Go, Read: Fun Home Declining Duke Student Writes On Own Behalf

Here's a short essay by Brian Grasso, a Duke freshman who made news for refusing to read the suggested work Fun Home, as he believed some of its images will lead to immorality. It's worth reading.

I feel badly for this young man, and for people that think in terms of engaging with art on these really simplistic terms. I try not to do so simply by trumping the sanctimony already on display, although it's difficult. I know I sound like a dick here. I actually think there's something to be said for opting out of secular opportunities in service of faith. I have friends that have followed clergy and lay paths that involve significant withdrawal from society or elements thereof. No one's opting out of anything here except a suggested assignment. The perversity on display isn't the idea that reading some work is immoral, although one might note that the Bible passage cited is focused on how a work is processed rather than the work iself. What's concerning is a little bit that this particular work should be read that way, which seems capricious, and a whole lot that as a result of this person's stance the institution has to adjust ever so slightly to his conception of morality, including his feelings of entitlement in having these experiences anticipated by his school and being helped along with what he chooses to engage and with what he doesn't and how.

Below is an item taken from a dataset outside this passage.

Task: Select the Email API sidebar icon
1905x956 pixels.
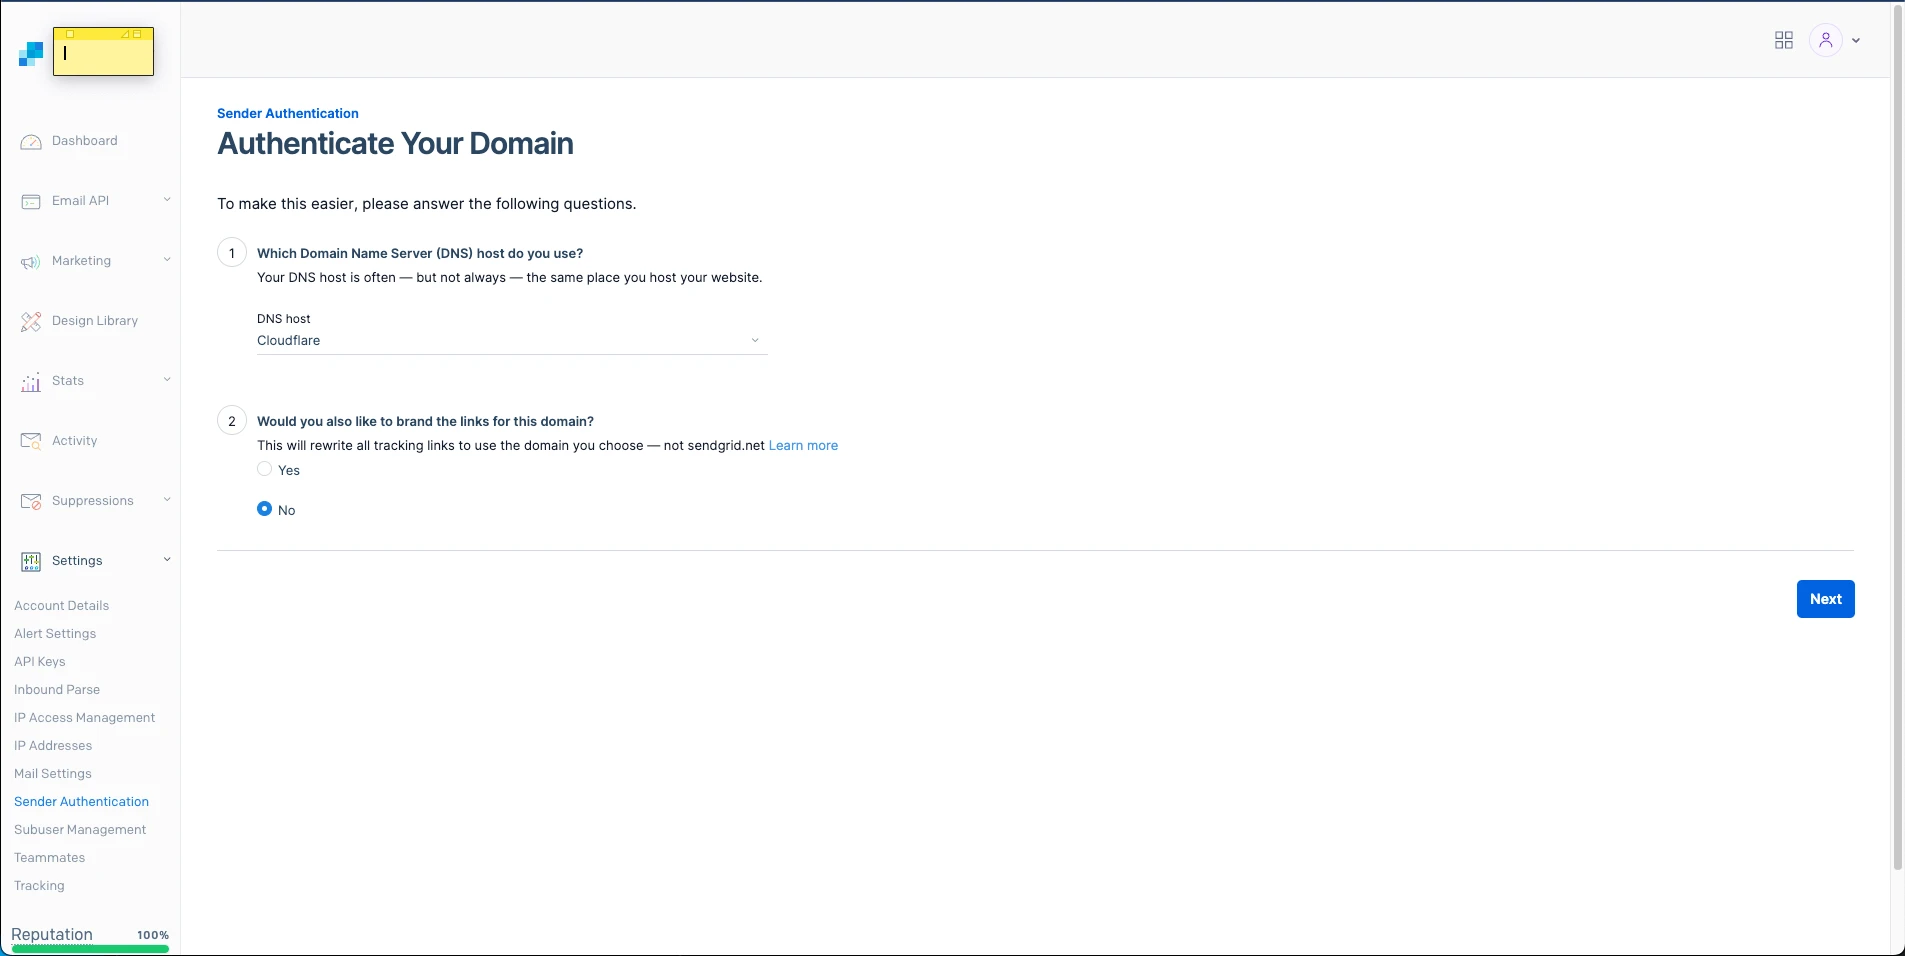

This is obviously untenable in the broader sense if applied over time; anyone can set these standards anywhere they like. That doesn't make anyone that does so a bad person, but it does make them a less than ideal student. The notion presented that he's having a real exchange of ideas via a trade of a few explanatory sentences about morality with another student whom he describes as some exotic other is so sad it makes my teeth ache. At best, that's 20 minutes of one pretty good night in a dormitory hallway -- in college you ideally grapple with all of history, all of art, all of culture, not to mention the entirety of messy humanity that your fellow students represent, and not in a way that adjusts itself to how you would like that presented to you. That's the best part about college, if you're a believer or if you're not. That and the opportunities to date.

I don't think this person is ready to be a student of much of anything except their own self-regard, and I say this as someone that comes from what sounds like a similar background. It hardly matters; these institutions are paid commercial enterprises and don't really take an idealized educational mission seriously enough to object, let alone take a stand. I'm sad in this case that Bechdel's work should be unfairly impugned by an offhand vision of it from someone that's not even engaged, sad that this student is indulged in a form of intellectual sloth by ultimately being supported in his views on how to proceed, and sad that the community misses out on his input to the broader conversation. I'd rather have a student that struggled to write the op-ed but struggled through the book.